The high court has today ruled that Moi Day is still a public holiday which should be observed. According to High Court judge George Odunga failure to observe October 10 as a public holiday is wrong.
The judge said that Parliament must amend the law, failure to which the said date will continue to be a public holiday.
But as if putting a disclaimer to his decision, the judge said that it is not up to the court to prescribe the manner in which it is to be celebrated.
“The order which commends itself to me which I hereby grant is a declaration that the omission to have October 10 observed as a Public holiday is an illegality and in contravention of Section 2(1) as read with part 1 of the Schedule to the Public Holidays Act,” Justice Odunga said.
“I further declare that unless Parliament amends Schedule 1 of the said Act or the minister substitutes the same for another date, October 10 in each year shall continue being a public holiday,” he added.
The judge was ruling in a case filed by Mr Gragory Oriaro Nyaechi. According to Mr Nyaechi, the fact that the law has never been repealed is due to blatant ignorance.
He also claimed that there was a likelihood that employees would be denied their holiday entitlements since they sign a contract indicating their off days.

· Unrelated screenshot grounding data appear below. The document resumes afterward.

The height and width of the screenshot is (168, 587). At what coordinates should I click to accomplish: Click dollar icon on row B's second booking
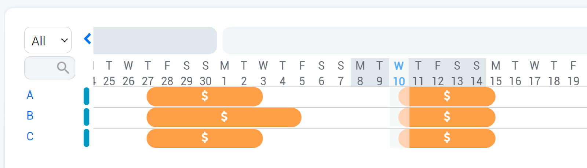(x=447, y=117)
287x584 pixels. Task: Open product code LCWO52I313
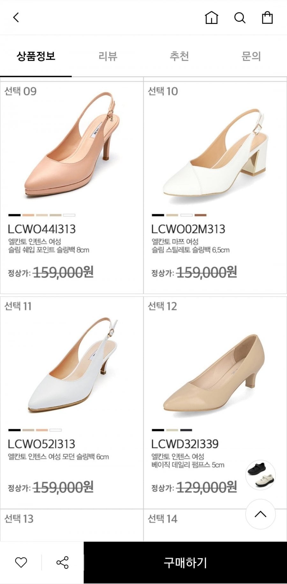[41, 444]
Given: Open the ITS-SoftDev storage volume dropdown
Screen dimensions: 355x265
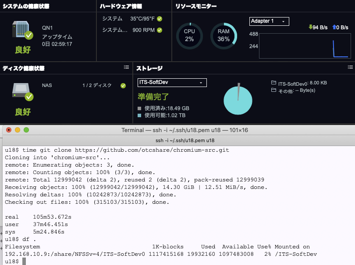Looking at the screenshot, I should click(172, 83).
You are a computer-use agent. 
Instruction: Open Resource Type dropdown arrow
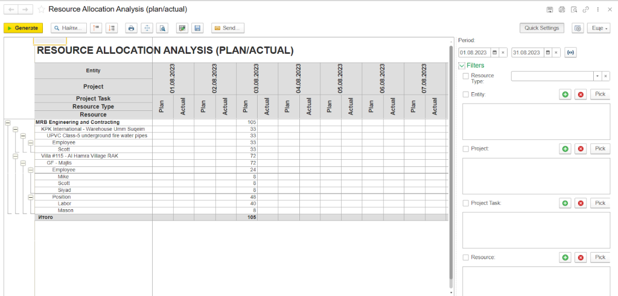(597, 76)
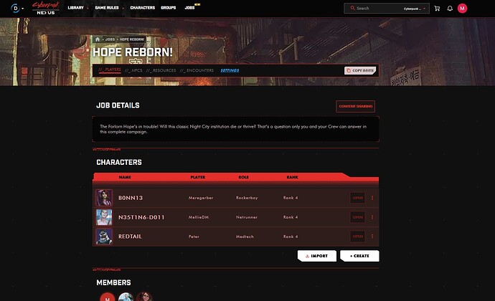Open REDTAIL row three-dot menu
Screen dimensions: 495x301
click(x=372, y=237)
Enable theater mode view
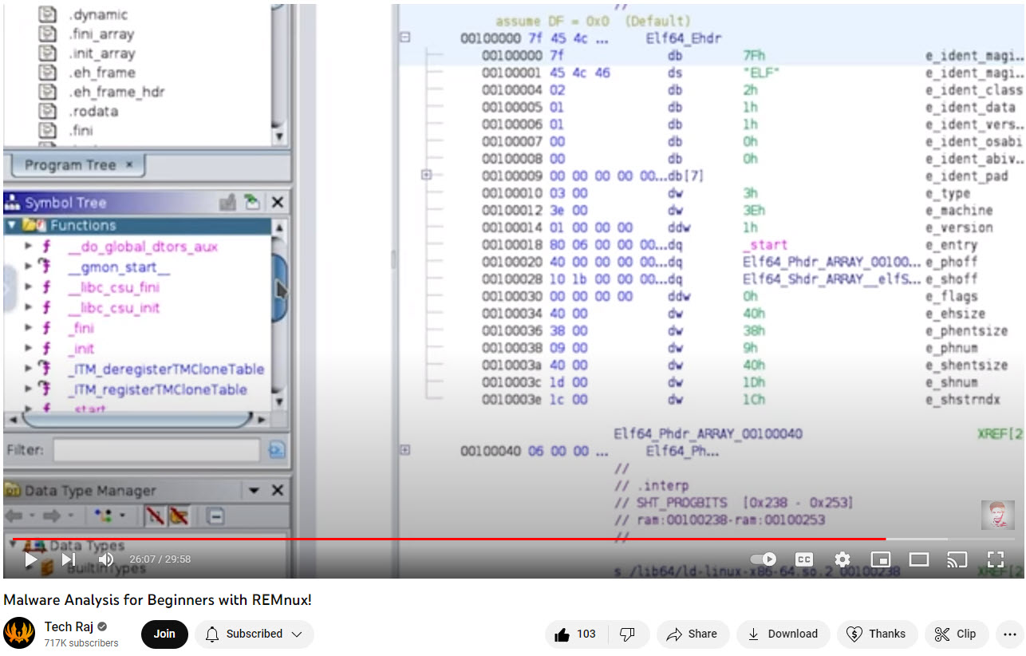The image size is (1026, 656). click(918, 559)
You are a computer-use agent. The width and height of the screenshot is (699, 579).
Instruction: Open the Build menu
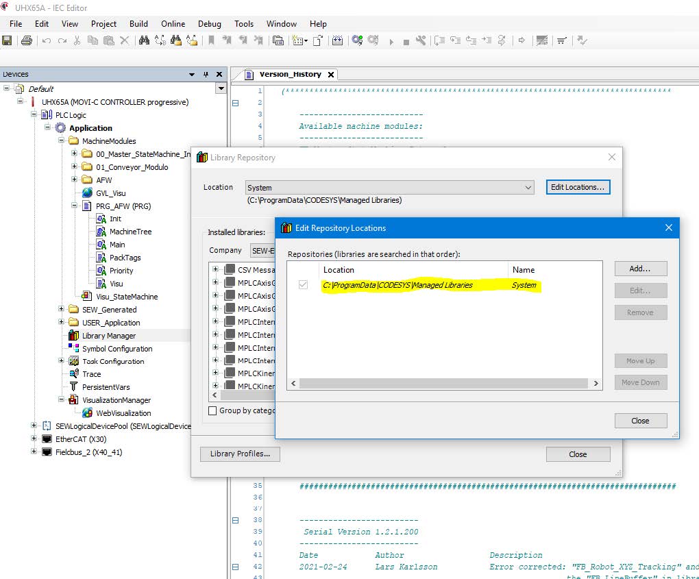pyautogui.click(x=138, y=23)
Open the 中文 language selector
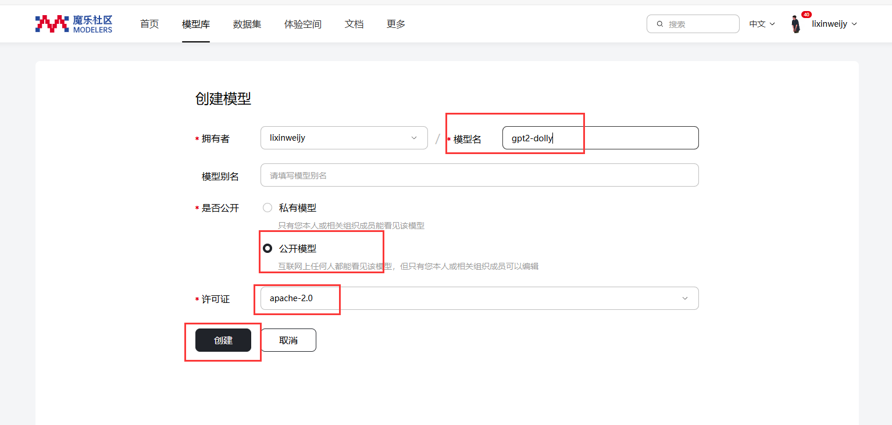 click(x=762, y=24)
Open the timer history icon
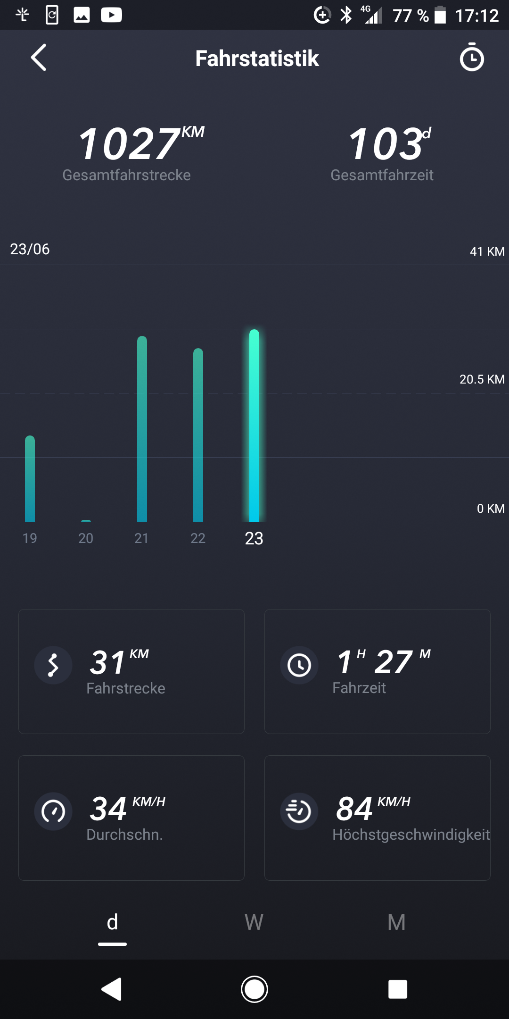 pyautogui.click(x=471, y=58)
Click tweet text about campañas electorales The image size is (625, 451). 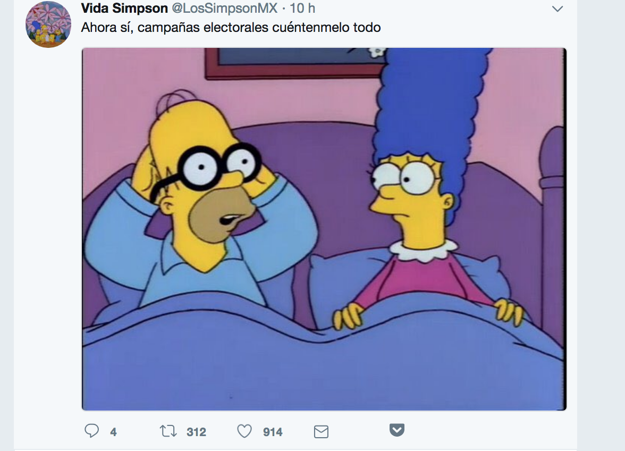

But the sued parties which include Cabinet Secretaries for Interior and the East Africa Community, Labour and social protection ministries as well as the Attorney General told court that there is no legal obligation to ensure a public holiday is observed.
In his ruling, the judge agreed with Mr Nyaechi that public holiday computation dictates legal time and affects contents of an employment contract.
He however said that there is a difference between a public holiday and a national holiday.